Saturdays seem to be the hardest. We’re all getting used to a ‘new normal’ in our lives, but it hits home most at the weekend. Not just the complete absence of high-level sport. Not just the loss of the feeling you get thinking about your own team’s game and whether the vital three points away at QPR will be won.
Rather, it’s the absence right now of usual opportunities to feel the true power of sport on your life.
No parkrun. No spinning or Zumba workout. No football or rugby game. No mixed doubles on the badminton court.
I don’t write this thinking it should be otherwise. To do so would be not just irresponsible but, given my role as our chief executive, completely against everything I’ve heard from the government and its scientific advisors about what is needed to combat the pandemic we’re encountering. And I know this is shared by everyone in our sector – from a local sports club and community group, through to the Premier League, we all know that right now what matters most is what needs to be done to contribute to our collective fight back.
What that can’t and mustn’t mean is we stop being active which we believe is now more important than ever.
From the Prime Minister down, everyone recognises the vital benefit that being active can have. It's not just a means of building and retaining your physical wellbeing, but also crucially it's a way of supporting your mental health and battling back against some of the worst moments of isolation and fear that the coronavirus has instilled in all of us.
While public buildings may be shut, people can still go outside as long as they’re following the government’s advice on how and when to do so.
Observing social distancing protocols, it remains perfectly possible to build activity into your daily routine – going for a run, or a walk or a bike ride – and we believe it is best to do that local to where you live. The opportunity has always been there and the need has never been greater.
But I cannot reiterate enough the importance of following the official protocols.
Going outside means staying two metres from others. People should also stay local to where they live and avoid going anywhere where it might be hard to follow the guidelines.
Helping the nation stay active is in our DNA and I believe it’s now more important than ever
And even if social isolation means being inside – if you feel well, it's easier than ever to get active.
There are now literally hundreds of options online helping people to keep fit and stay healthy.
We’re launching our own campaign in the coming days seeking to bring much of that together and showcase some of the ways we know being active in and around the home is possible.
As many organisations have already introduced daily workout routines over the internet that are proving immensely popular and beneficial, we’re using #StayInWorkOut as a way to help bring some of this together online. There are already some brilliant contributions, from parents and kids dancing to our This Girl Can Disney workouts, to people trying yoga from their living room for the first time.
This is only one side of the equation, however. As the shutdown intensifies, we’re seeing more and more how sport is part of the fabric of our communities.

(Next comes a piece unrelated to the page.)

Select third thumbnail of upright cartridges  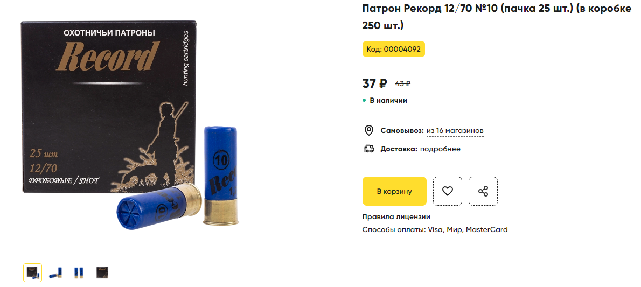tap(79, 272)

Whether it’s the professional clubs opening up their stadium hotels to NHS workers, or the community trusts of many of the Football League sides reaching out to the most vulnerable among us to offer support. At a grassroots level it’s the local hockey or cricket club turning its energy to mobilising its members as local volunteers to help make sure the most in need have help.

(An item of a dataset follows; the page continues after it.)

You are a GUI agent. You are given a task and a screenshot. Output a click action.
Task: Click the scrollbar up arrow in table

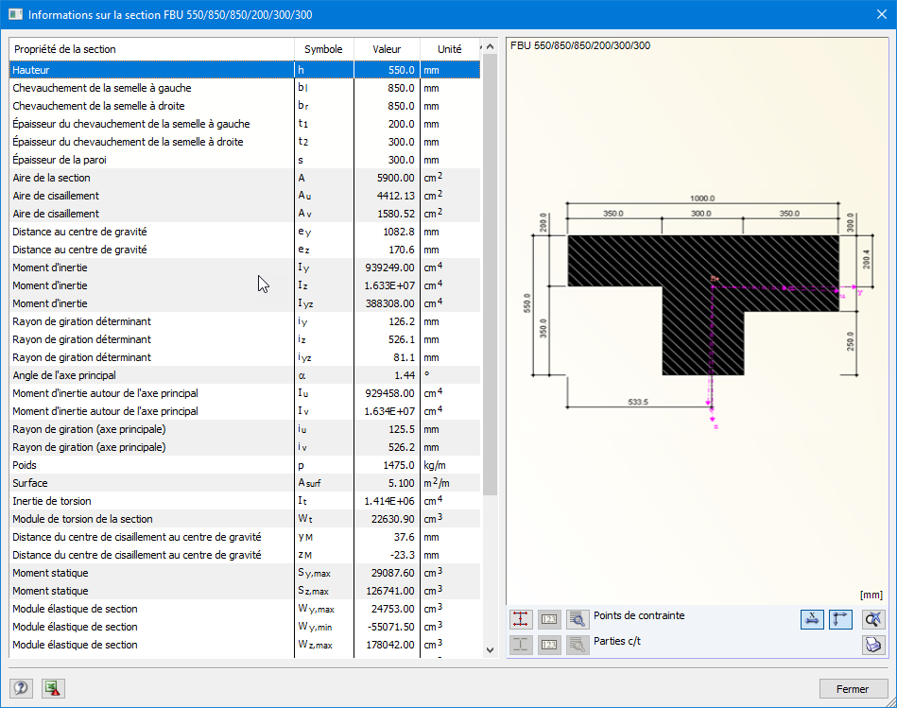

A YouGov poll showed two thirds of people surveyed said sport and sporting events play an important role in public life
Wherever you look, we’re seeing how the nature of sport as a true team game can be brought to life and its ability to bring communities together, to give individuals a sense of identity and purpose and, most of all, to matter to people in a way that helps them, and others, get through the day.
In a YouGov poll last week, two thirds of respondents said that for them sport, and sporting events, play an important role in public life. Almost half said they thought major sporting events were good for the nation’s spirits.

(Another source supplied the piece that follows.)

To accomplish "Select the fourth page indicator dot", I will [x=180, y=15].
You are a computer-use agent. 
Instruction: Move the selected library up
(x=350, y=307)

There’s no doubt that when the time comes we’ll embrace once again our weekend routines, look forward once more to the goals being scored, the medals being won, the dressing room camaraderie with our teammates and friends, the joy of just getting out in a group and doing something together.
I believe, however, that we’ll also see a profound change in the relationship in our communities towards sport and the need for physical activity, realising more than ever how much it matters to our own sense of wellbeing and, more importantly, how powerful it can be in ensuring the connectivity of communities and in bringing people together.
Until then, our message is to stay active – do it safely, do it locally and enjoy doing it differently.